Retour à la case DC Comics pour Kirby mais cette fois-ci en solitaire. Les commandes de récits de science-fiction affluent. Avec ses clones miniatures, ses voyages interdimensionnels et ses animaux post-apocalyptiques parlants, Kirby n'est jamais à court d'inspiration mais l'industrie reste sous perfusion... jusqu'en 1956, année marquant le début de "l'âge d'argent des comics". Ceux-ci prennent un nouvel élan avec l'engouement du public pour les genres science-fiction, western, romance et horreur.

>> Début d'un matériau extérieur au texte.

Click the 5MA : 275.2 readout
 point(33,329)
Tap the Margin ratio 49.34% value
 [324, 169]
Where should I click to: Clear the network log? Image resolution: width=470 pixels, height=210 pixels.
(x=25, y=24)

Alors qu'en 1960, DC Comics lance la Justice league of America, Stan Lee et Jack Kirby s'allient pour créer les aventures de The fantastic four publiées chez Marvel Comics, en 1961. C'est à cette époque féconde que Kirby (co)crée ses plus célèbres personnages : Spider-Man, les X-Men et les Avengers dont sont issus Hulk, une variante de la figure du loup-garou, Iron man et Ant-Man. Mais Stan Lee s'octroie le crédit de son travail, tout comme il a tenté de le faire avec Wally Wood - le brillant auteur de EC Comics - qui claquera bien vite la porte. Animé par une flamme créatrice inextinguible, Kirby invente de nouveaux personnages tels que le Surfer d'argent, sorte d'ange déchu, ou Black Panther avant que les aventures de ses super-héros ne prennent vie en dessin animé, sans être crédité au générique. En 1974, Stan Lee publie Origins of Marvel Comics, un livre dans lequel il s'attribue le titre de créateur unique, aux dépens encore une fois de Jack Kirby qui n'aurait été que l'illustrateur de ses idées. Une version contestée par ce dernier.

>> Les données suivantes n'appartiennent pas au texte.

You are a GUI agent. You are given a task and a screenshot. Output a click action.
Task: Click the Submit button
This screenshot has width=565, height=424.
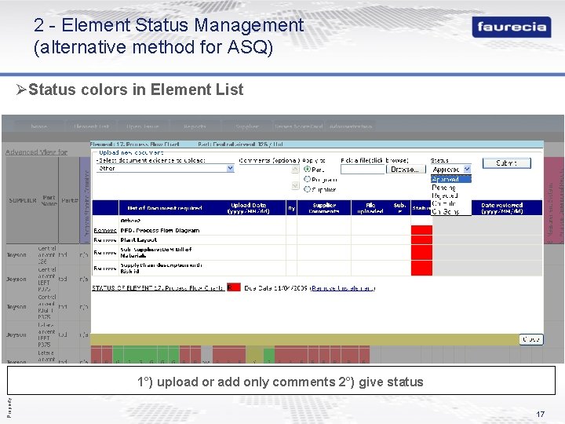coord(507,163)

Dans cette biographie consacrée à Jack Kirby, à la mise en page classique, c'est finalement une grande part de l'histoire des comics qui défile sous nos yeux. Sans temps mort, on observe les nombreux soubresauts et évolutions qu'a connu ce secteur mythique de l'édition dont Tom Scioli ne nous épargne pas les zones d'ombre. Guerre commerciale fratricide, procès à répétition et pratiques peu éthiques envers les auteurs pourtant créateurs de personnages devenus la poule aux œufs d'or des éditeurs, puis d'une industrie hollywoodienne qui n'en finit plus de s'autoplagier.

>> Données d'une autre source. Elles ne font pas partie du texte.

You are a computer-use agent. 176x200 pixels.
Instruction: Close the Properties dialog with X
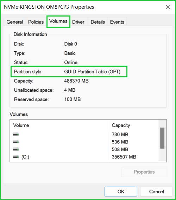[168, 7]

C'est l'envers du décor d'un milieu professionnel très rude que Kirby n'a jamais voulu quitter. Son obstination sonne comme un début de réponse au besoin "de transcendance qui est en chacun de nous" qui préside à ses interrogations : "Mais qui sont nos dieux ? Quelle forme notre société donne-t-elle à ses mythes et ses légendes ?". Face à la désacralisation du monde - du religieux au politique -, la nécessité du sens demeure et, avec elle, la redéfinition des notions de bien et de mal portées par les héros. En puisant dans les répertoires mythologiques (grec, nordique, égyptien) et judéo-chrétiens pour composer ses personnages, Kirby est devenu l'un des architectes d'une cosmogonie moderne peuplée de super-héros qui fascinent, déclinent et ne cessent de renaître, tels des phœnix, au fil des décennies.